··· Data shown ···
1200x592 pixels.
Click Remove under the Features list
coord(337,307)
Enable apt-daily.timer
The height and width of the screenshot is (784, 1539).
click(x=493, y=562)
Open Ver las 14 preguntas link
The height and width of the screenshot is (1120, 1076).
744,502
···
■ Work to do:
Put each of the records above into a Markdown table with the columns Row and Line. Number the rows in order and skip any blank lines.

■ Solution for this exercise:
| Row | Line |
|---|---|
| 1 | 1200x592 pixels. |
| 2 | Click Remove under the Features list |
| 3 | coord(337,307) |
| 4 | Enable apt-daily.timer |
| 5 | The height and width of the screenshot is (784, 1539). |
| 6 | click(x=493, y=562) |
| 7 | Open Ver las 14 preguntas link |
| 8 | The height and width of the screenshot is (1120, 1076). |
| 9 | 744,502 |